When I was a clinical intern at the emergency room, I couldn’t hit a single IV — to all of the patients whose veins I missed, I’m sorry. The problem continued when I got to my field internship. Luckily, my preceptor Corey recognized the other qualities that made me great, so whenever I missed an IV he would always say, “You’re solid in everything else you do, so I’m not worried about the IV thing — it will come in time.” And he was right. By the time I was a paramedic in New Haven, I was nailing IVs. I knew it was something I wanted to get better at, so I practiced whenever the situation dictated it, upping my success rate to the point where I got a reputation for that skill from the nurses in the ER. Over the years, though, I noticed that, much like baseball, I could go through a “hitting slump,” where no matter how hard I tried I couldn’t put the needle in the vein. But when you’re having trouble hitting the ball in baseball, what do they tell you to do? Keep swinging like you normally would, and your success will eventually come back — and it did every time, not because of technique, but because of confidence. Now I have my IVs down to where I can toss a needle in the vein of a seizing diabetic or a combative drug addict while going 75 miles per hour down the potholed 10 freeway. But I only learned that from experience and forced repetition, both of which gave me the confidence I needed to succeed.

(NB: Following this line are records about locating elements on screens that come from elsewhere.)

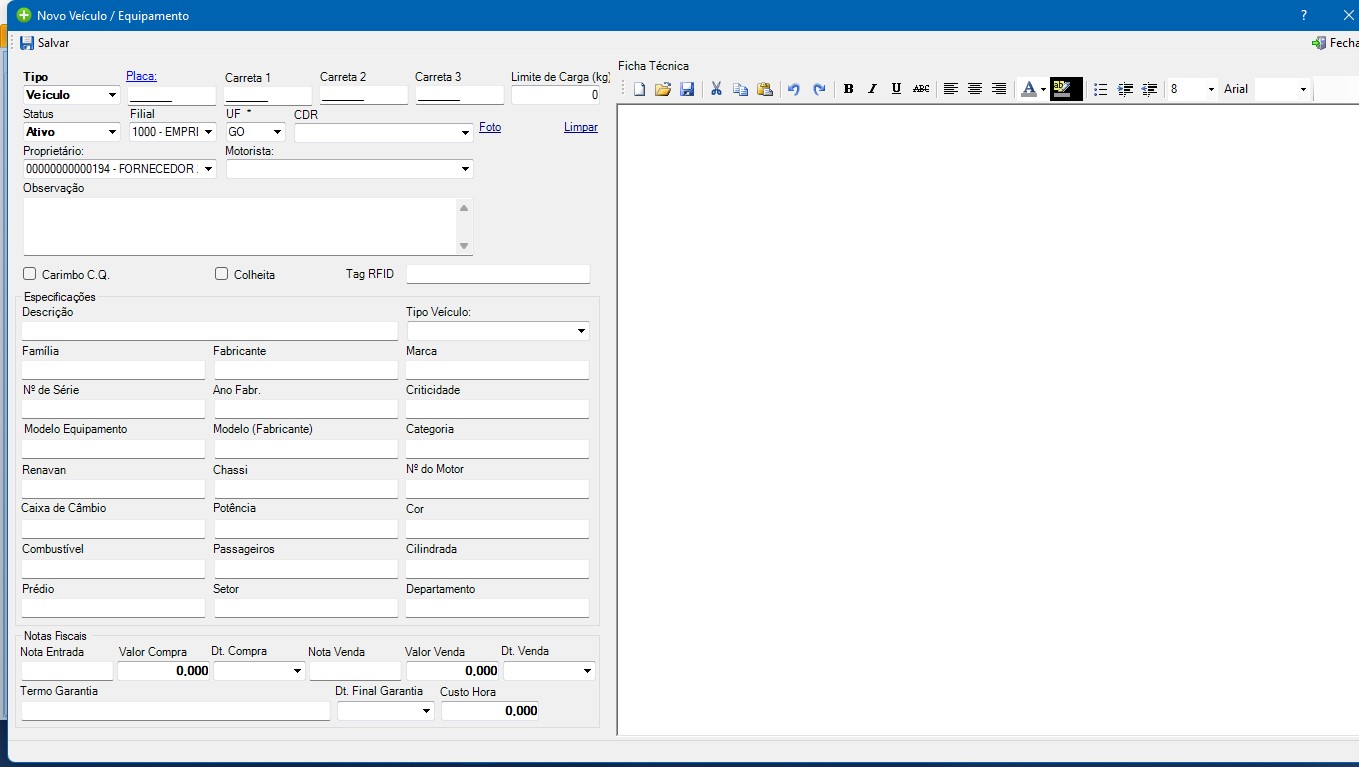Insert a bulleted list
1359x767 pixels.
pyautogui.click(x=1100, y=89)
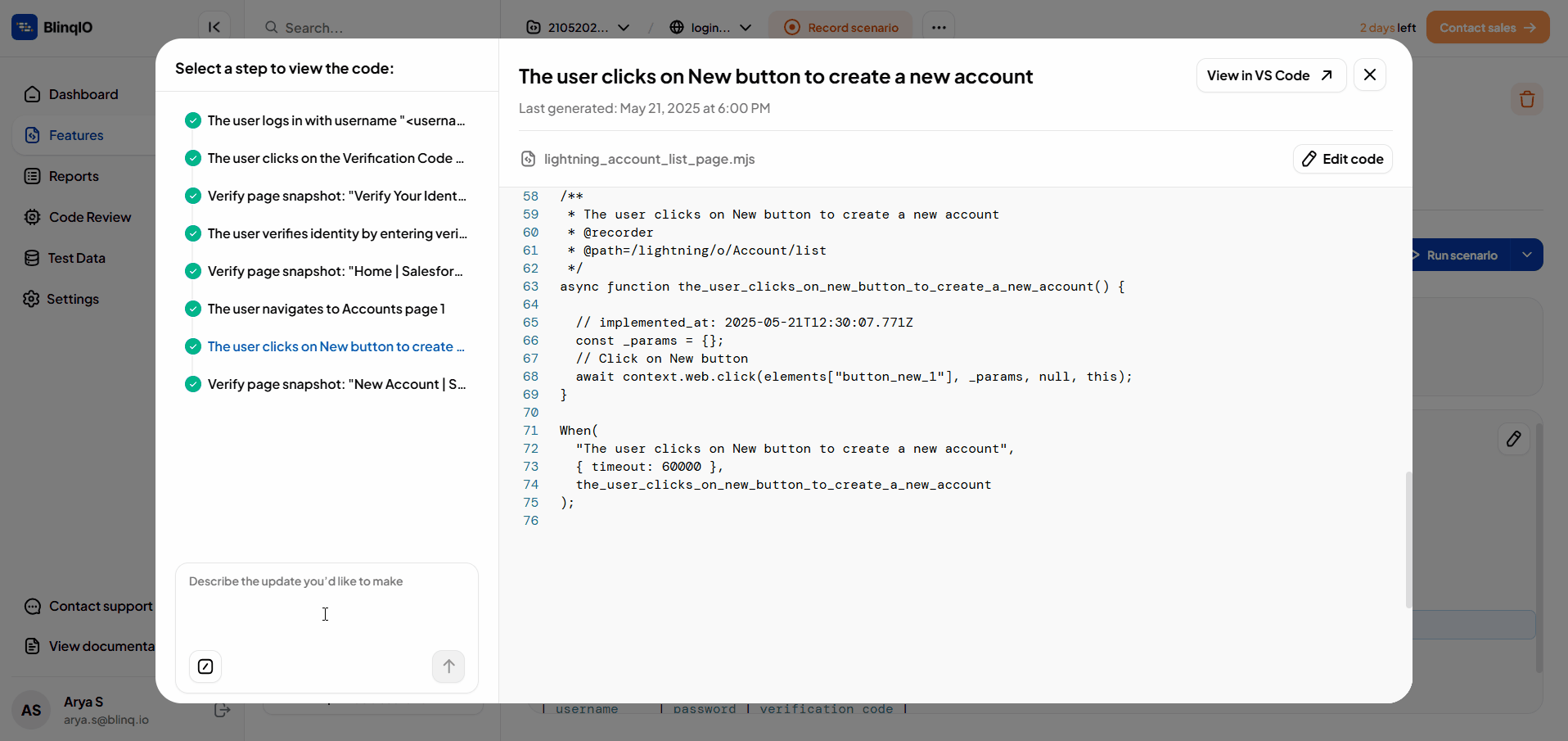The width and height of the screenshot is (1568, 741).
Task: Open the 2105202 project dropdown
Action: tap(578, 27)
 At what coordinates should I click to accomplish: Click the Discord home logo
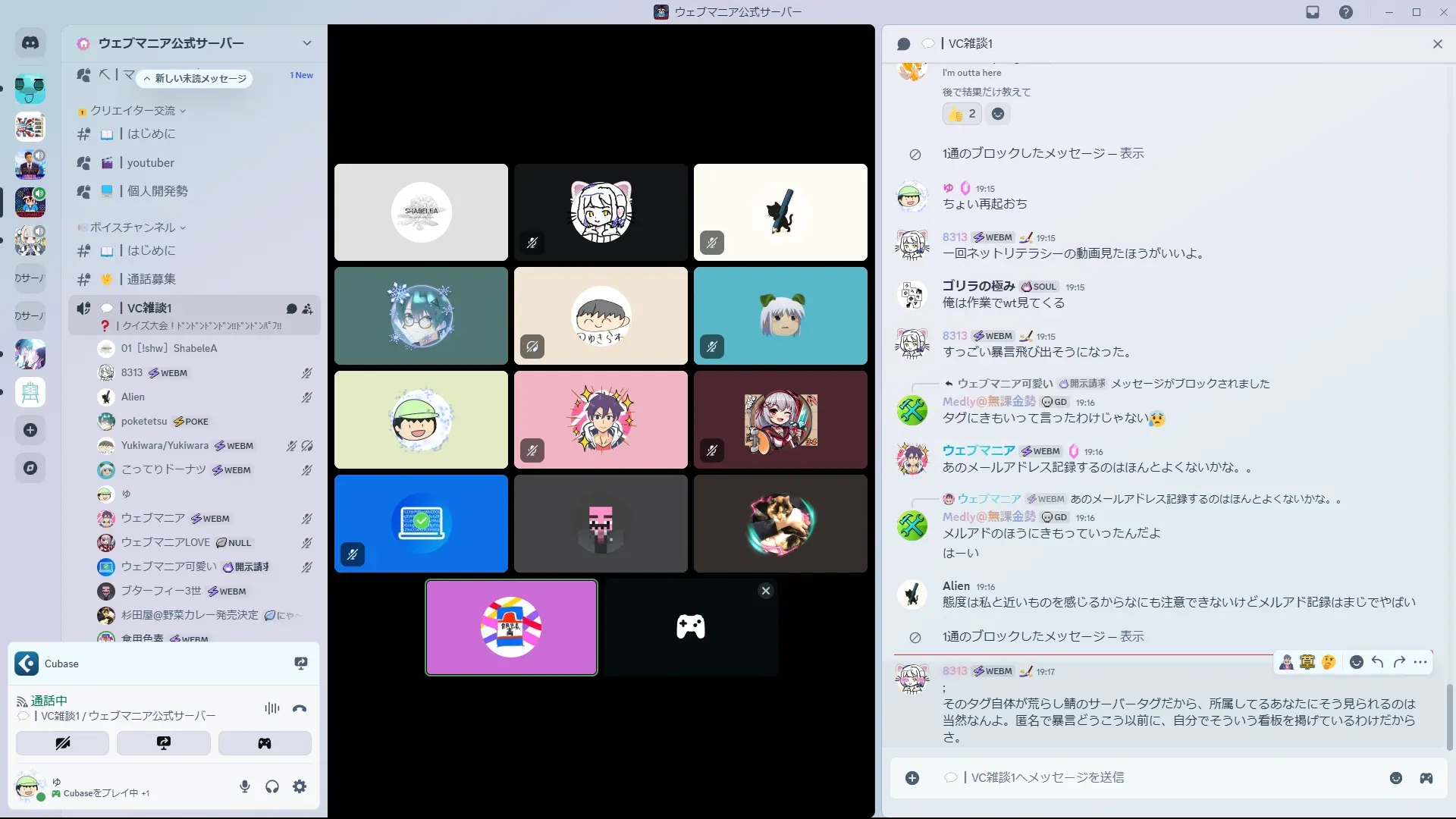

That same confidence applies to life, from talking to a woman at a bar, to parallel parking your car, to weaving confidence behind the words I write in articles. Confidence has even helped me with Olympic weightlifting in CrossFit. Think about how much weight you could lift if you didn’t have that little voice in your head saying, “This is too heavy.” I’ve seen patients on PCP fight off three police officers with superhuman strength — not because PCP makes them stronger, but because it impairs the part of their brain that tells them “I can’t do this.” It’s the same concept with the mother who lifts a car off her child in distress. In those moments, self-doubt doesn’t exist; there is only “I can.” Your faith in your abilities also has to do with the concepts of self-fulfilling prophecy and self-sabotage. Eliminate those two things and you can do anything. You shouldn’t go up to a woman at a bar thinking, “She’s never going to go for a guy like me.” You need to approach her thinking, “There’s no way this isn’t going to work.”

Your confidence affects everything you do, from business deals to how well you can cook a steak, to determining if you’re a easy target for criminals or even how well you’re going to succeed with fitness. You’ve heard the maxim “confidence is everything,” but you probably associate it with talking to the opposite sex. But for many of us, we don’t realize the true depth of that statement until we’ve applied it to every facet of our lives. Confidence. Is. Everything.

Being a paramedic gave me a different perspective on life (and death), but many of the lessons I learned didn’t have to do with medicine or saving people’s lives. Instead, saving other people’s lives affected my life in ways I never could have imagined. The choices we make are how we experience life. We know that at a fundamental level, but rarely do we embrace it. While still a licensed paramedic, I no longer practice, but I attribute the way I live my life — and the man I am — to the lessons I learned from my years of working in emergency medicine.